BNNs were found to be uniformly more powerful than both BEAM and the *χ* ^{2} test for the additive model. BNNs show excellent power, even for small effect sizes and achieve 100% power for second smallest effect size across all tested MAFs. In contrast, BEAM showed relatively little power for the smallest effect size and never achieves 100% for all MAFs, even at the highest level of effect size. The threshold model tells a similar story. For all but 3 combinations of MAF and effect size, the BNN model is again uniformly more powerful than both BEAM and the *χ* ^{2} test. The picture from the epistatic model is slightly more mixed. BEAM appeared to do a better job at the smallest effect size, while performing equally well as BNNs on the remaining three effect size levels. All three methods had almost no power to detect the causal SNPs for a MAF of 0.5. These results suggest that BNN is uniformly more powerful the *χ* ^{2} test for these genetic models, and may be more powerful than BEAM in most instances.

### Simulated epistatic relationships without marginal effects

In this section, we evaluated the performance of all the methods examined in the previous section (BNN, BEAM, and the *χ* ^{2}) as well as GBM and MDR. Since MDR and GBM rely on permutation testing, we reduced the size of the dataset to accommodate this strategy. To generate test datasets, we used the GAMETES software package [30]. This package allows users to specify the proportion of variance for case/control status that is due to genetic variants (i.e. broad-sense heritability) as well as how many loci are involved in determining trait status. These relationships are generated such that there are minimal marginal effects, resulting in relationships that are nearly purely epistatic. Relationships without marginal effects are in some sense "harder" than those with marginal effects, because the causal SNPs contribute to trait status only through their interaction. Preliminary analysis on the reduced SNP datasets indicated that if the same models were used as in the previous section, most methods would have nearly 100% power for all simulated scenarios, which would provide little useful feedback for discerning which approaches were working best. This was the primary motivation for using the "harder", purely epistatic relationships instead of the parametric models we used previously.

BNN outperformed all methods from the previous section (BEAM and *χ* ^{2} test) by a very wide margin. This suggests that BEAM may be less robust to detect causal SNPs in the absence of marginal effects than previously thought, as it never achieves 25% power in any of the scenarios tested. Again, we find these results encouraging as they indicate that BNNs are indeed powerful relative to existing approaches. Additionally, BNN outperformed the GBM method in all but 2 scenarios, indicating that BNN maybe be more adept at detecting purely epistatic signals across a broad array of MAFs and effect sizes. MDR performs well across every parameter combination tested, but as mentioned previously it is incapable of performing this analysis on a GWAS scale due to the exhaustive search technique and the need to perform permutation testing to assess statistical significance. To conclude this section, we note that BNN was the only method that did well across a variety of genetic models, number of SNPs, and MAFs while being capable of scaling to GWAS-sized data. This provides evidence that BNN framework is deserving of further investigation as an analysis technique for association studies.

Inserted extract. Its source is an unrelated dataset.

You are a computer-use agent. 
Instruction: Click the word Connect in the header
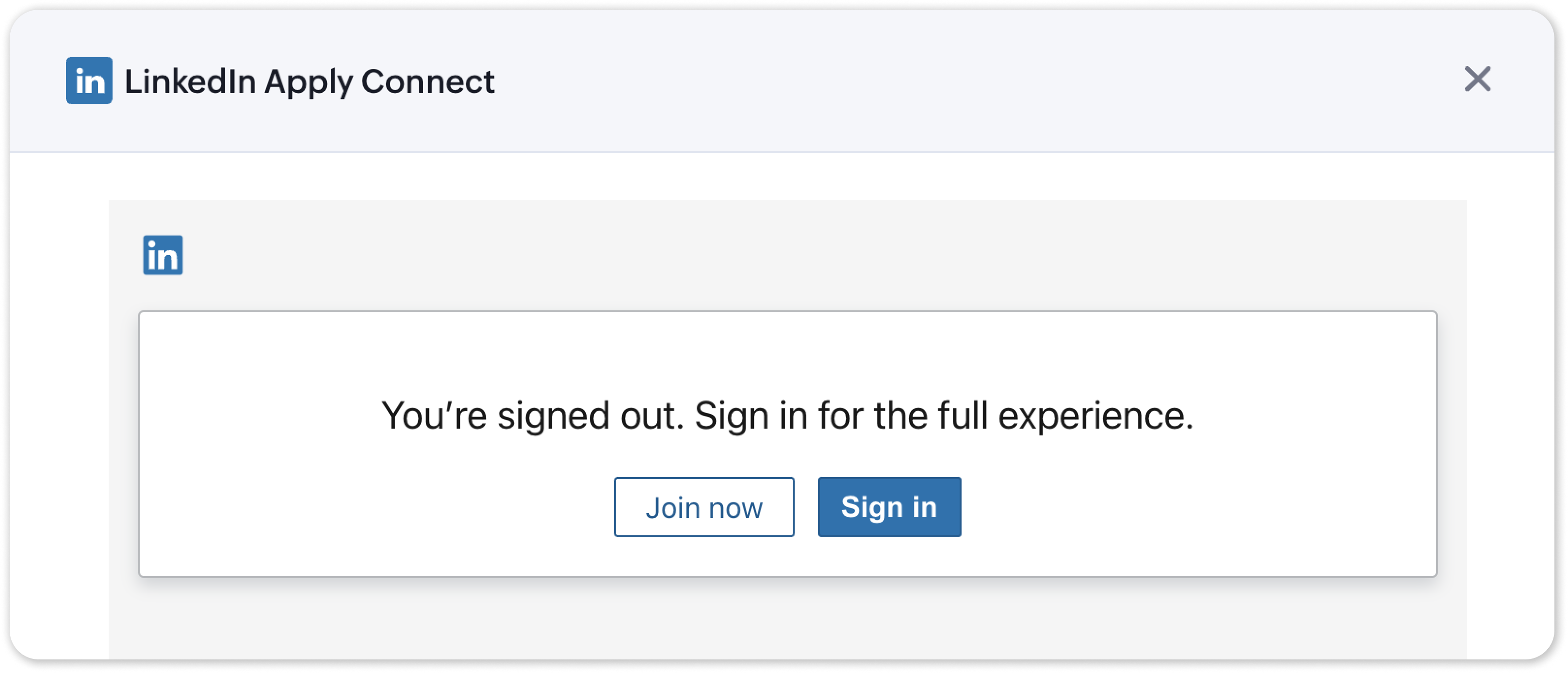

### Sensitivity and specificity analysis of the ARD test

These results show that BNN-ARD test for variable importance is able to achieve a high true positive rate, while maintaining a low false positive rate, indicating the method is performing well and as expected.

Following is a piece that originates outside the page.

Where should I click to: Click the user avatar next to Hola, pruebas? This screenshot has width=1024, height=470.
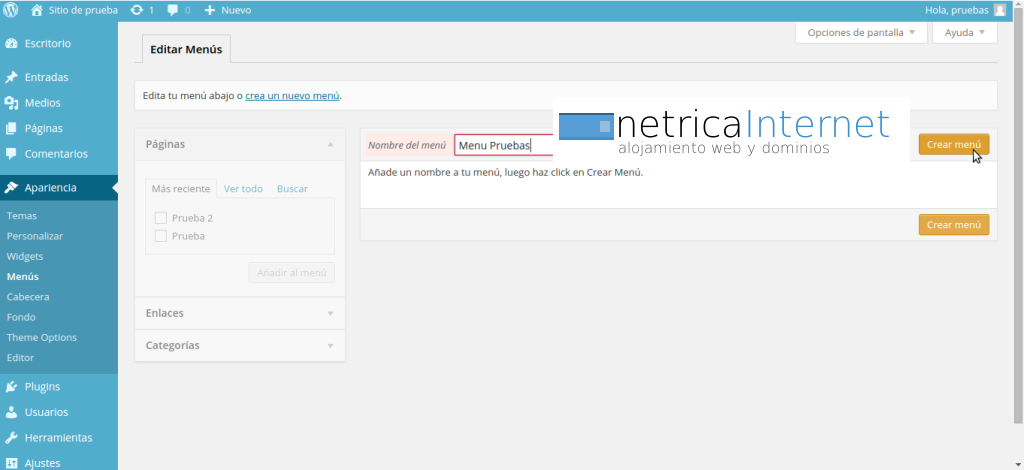999,10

#### Analysis of genome-wide tuberculosis data

*χ*

_{0}= 3,

*χ*

_{0}= 1. We performed 100 burn-in iterations followed by 1,000 sampling iterations, which took approximately 20 hours. The top five SNPs based on posterior ARD probabilities are shown below in Table 4. The time needed to perform the simulation is dependent upon both the dataset size and the desired number of simulations. Using this dataset as an example, the sampler completed one full HMC update approximately every minute, thus on a datasets of 500,000 and 1 million SNPs we would expect a sample every 30 minutes and every hour, respectively. We provide these numbers as rough estimates of the needed computational time per sample of data sets with larger numbers of SNPs.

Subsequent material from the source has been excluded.